Art is supposed to trigger strong emotions, I suppose, but the reason why my eyes filled with tears during an open day for part time art courses is because I suddenly thought that I had to choose between art and science.
I have been thinking about my choice of studies and consequently careers more often: I always had an inclination for maths and science, but I ended up studying languages not because I wanted to but because it seemed the only option I had after high school*. Luckily, I loved and still love languages, and I was able to make a career out of it for about a decade. Then I decided I was fed up with the industry, and went back to college to study first computer science, then statistics. I ended up changing industry, and currently I work in a tech company, but I’m not doing anything related to my most recent studies.
But again I have been wondering what would have happened if I had known what I wanted** at the time to start college at 18, and maybe if I had some guidance: I could have been an engineer, an architect, a computer programmer, a fashion designer… But as we say, if my grandma had wheels, she would have been a wheelbarrow.
Before the pandemic, and before cancer, I had some plans: finish my master, get myself a job in big data, keep moving ahead in my career, grow as a people’s manager, etc. etc. I wrote extensively in my other blog on how my life was just on a break, but as soon as this was all over, I would have picked it up where I left, and I did for some things. I got myself a new job, but it has nothing to do with data nor as a manager. And it’s fine.

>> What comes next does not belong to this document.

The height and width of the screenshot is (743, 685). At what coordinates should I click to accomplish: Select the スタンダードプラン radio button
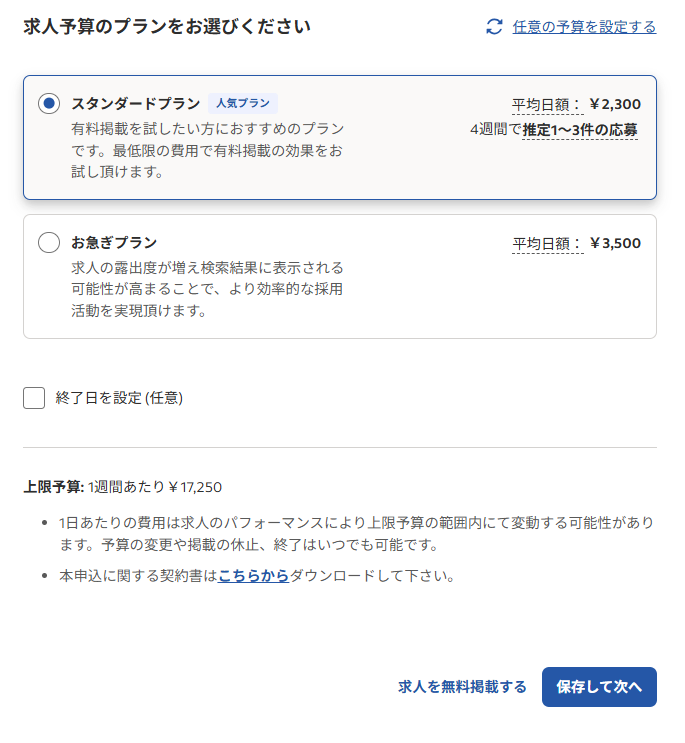49,103
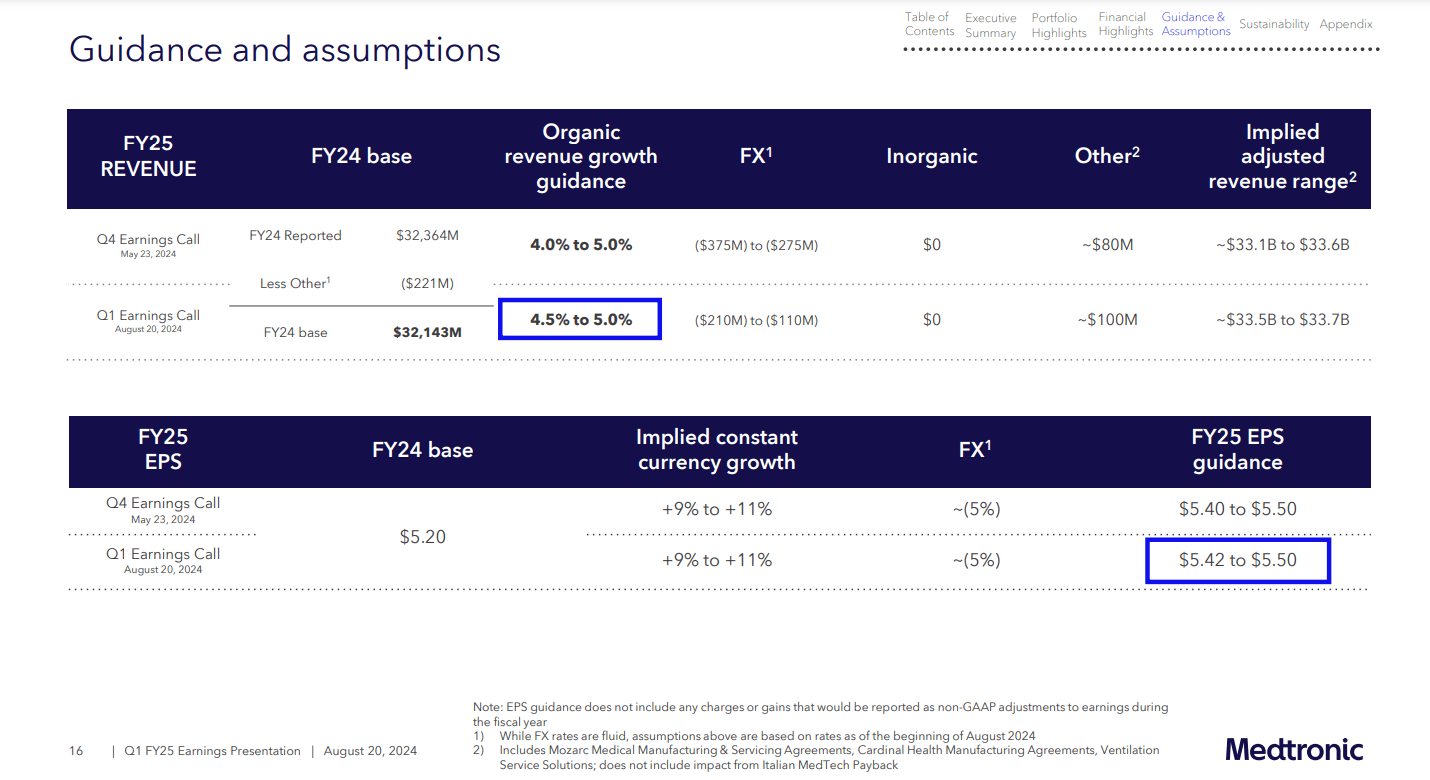
Task: Select the $32,143M FY24 base value
Action: [x=427, y=332]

I’ve been exploring more my creative side, not only crafts, but drawing again. And design. Last summer I did a course in fashion design, very practical where I learned to draft my own pattern (did I draft any yet, of course not), and I also splurged on an iPad and Procreate. I felt confident enough in my skills to open a cross-stitch pattern shop, even if it was partially driven by existential dread. And I’ve been eyeing at uni courses, mostly in AI/Machine Learning because I finished the MSc. in 2020, and free time and a social life clearly appeals me less than assignments and exams.
I don’t have a child and Lucy’s lack of opposable thumbs makes it impossible to live out my unfulfilled dreams through anyone else but me. And with a lots of dreams to fulfil, I seem willing to collect a series of degrees while not using them to pursue a career related to those studies. I find myself with a conundrum now: going to art school or find a course to brush up the sciency stuff?

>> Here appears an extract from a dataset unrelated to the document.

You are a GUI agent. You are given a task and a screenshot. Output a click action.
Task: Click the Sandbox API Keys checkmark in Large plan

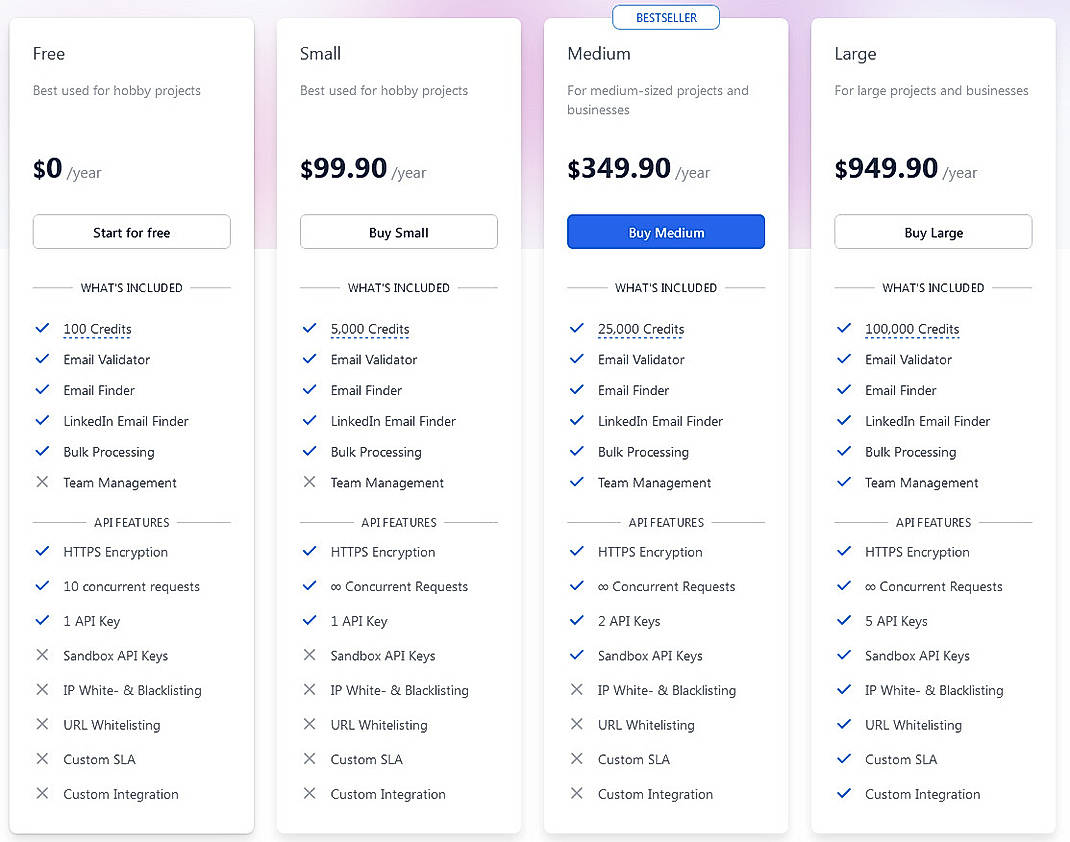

And that’s how I ended up almost crying at an open day of an art school.
For once, however, my brain didn’t try to convince me I am not talented enough to go to art school. And I haven’t felt too old either: I was pleasantly surprised to see many people even older than me. There’s always time.
And it made me realise that art is a process. I have often being frustrated at myself because I just can’t take out my ideas from my brain and put them on paper or fabric with a snap of my fingers: these courses are based around the investigation that leads to produce a piece of art.
I like that.
It seems like a no-brainer to apply for this, but my brain unfortunately is also saying art is an hobby, get yourself solving some derivates, and stop eating avocado otherwise you’ll never own an house. No, really, it’s not saying this. That’s some boomer shite.

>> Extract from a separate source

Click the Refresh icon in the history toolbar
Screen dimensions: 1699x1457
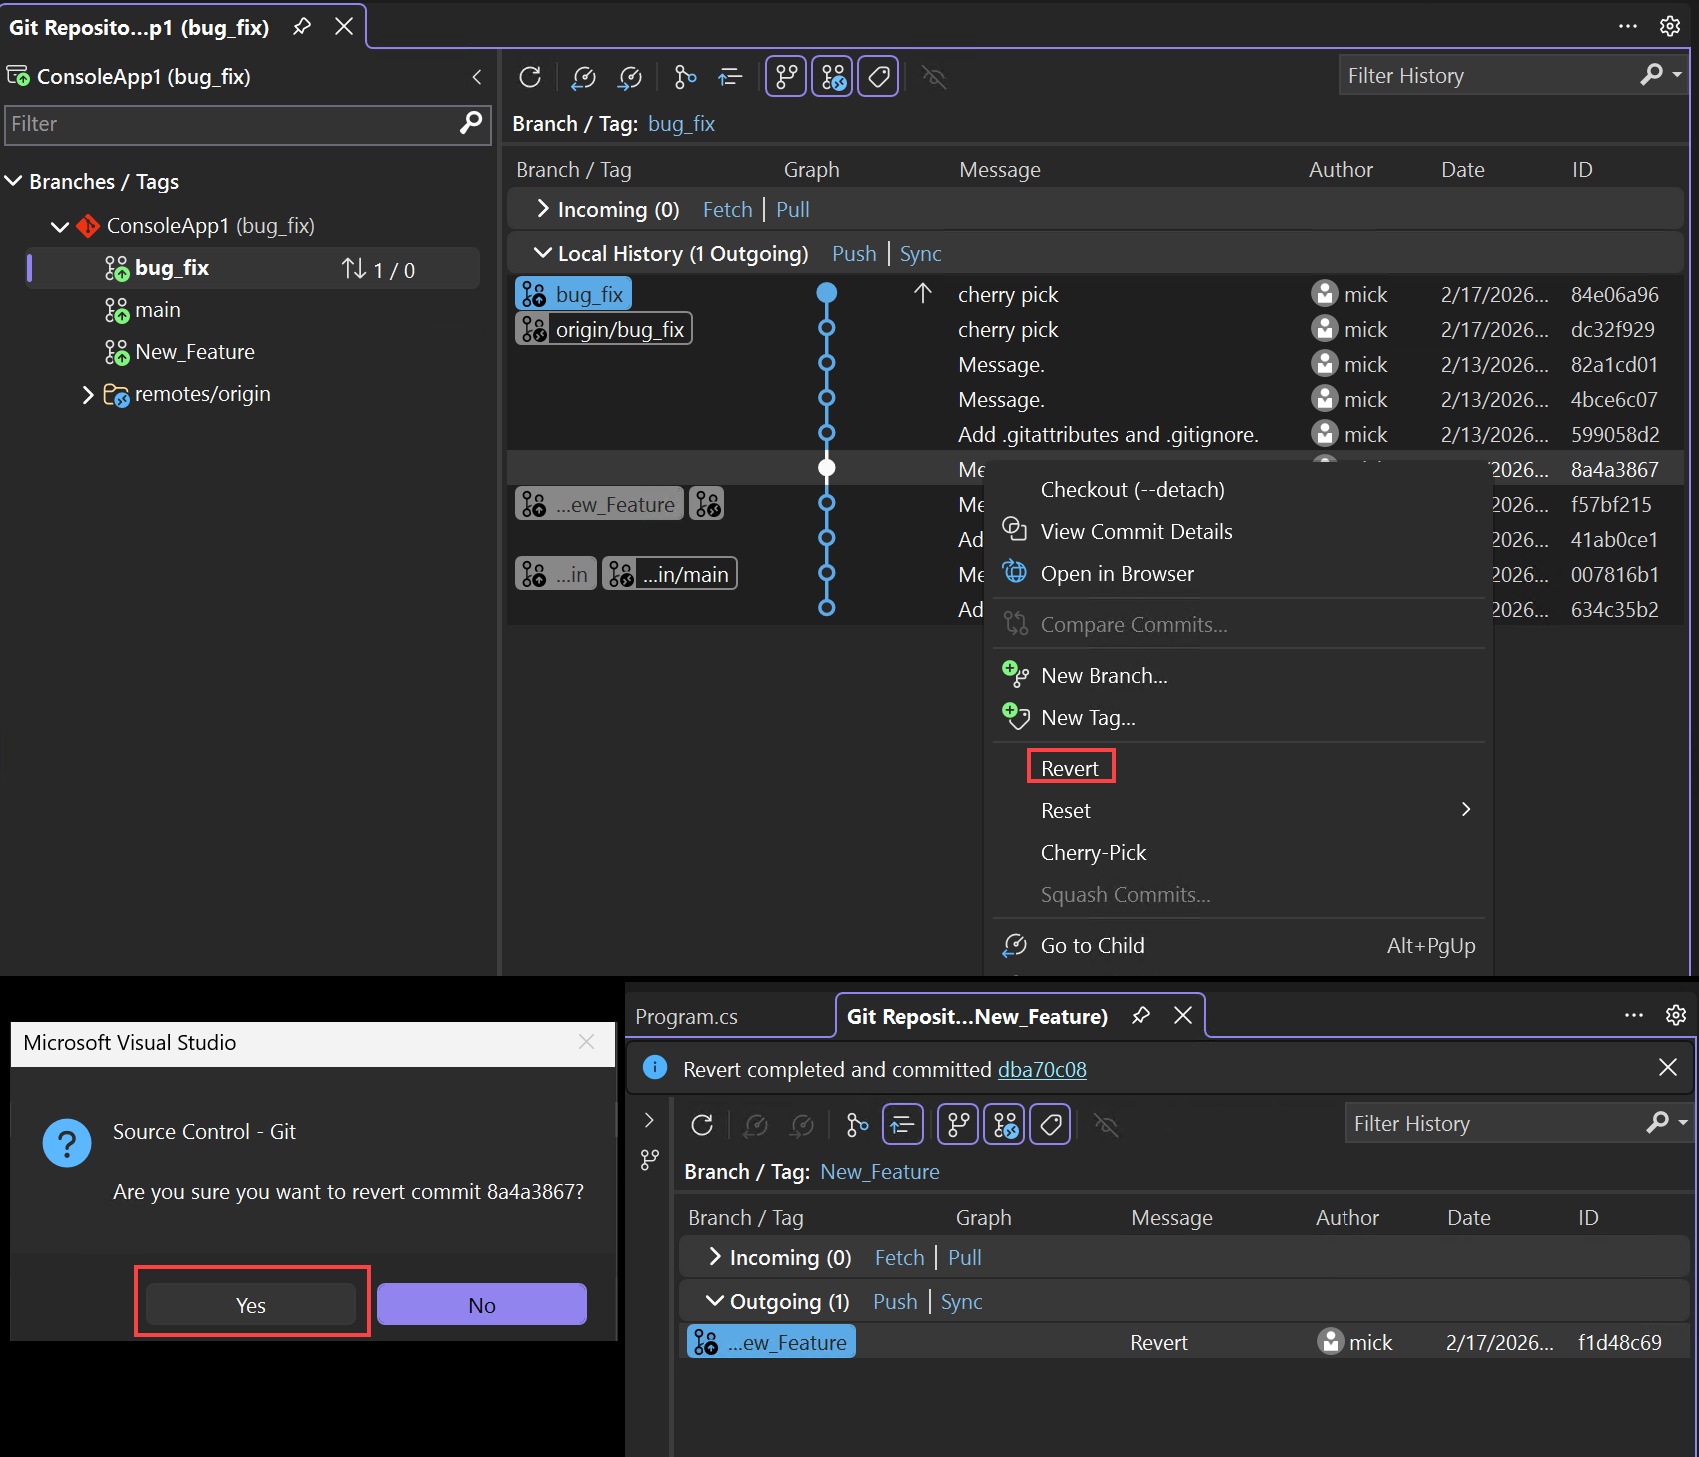tap(530, 77)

It is saying however that if you commit four years on art school, you’ll have to give up your dream of PhD in sciency stuff.
I’ll now go back to my pondering, and finish this post with a quote from a friend who listened to everything I just wrote here: “You know you can do what you want, even both?”
*I studied at the Liceo Linguistico: Liceo in Italy is a type of high school that’s meant to prepare you for uni, and my curriculum was in languages. Again, not because I actively chose it, but more for a series of coincidences.
**Problem is at the tender age of 41, I still don’t know what I want to be when I grow up.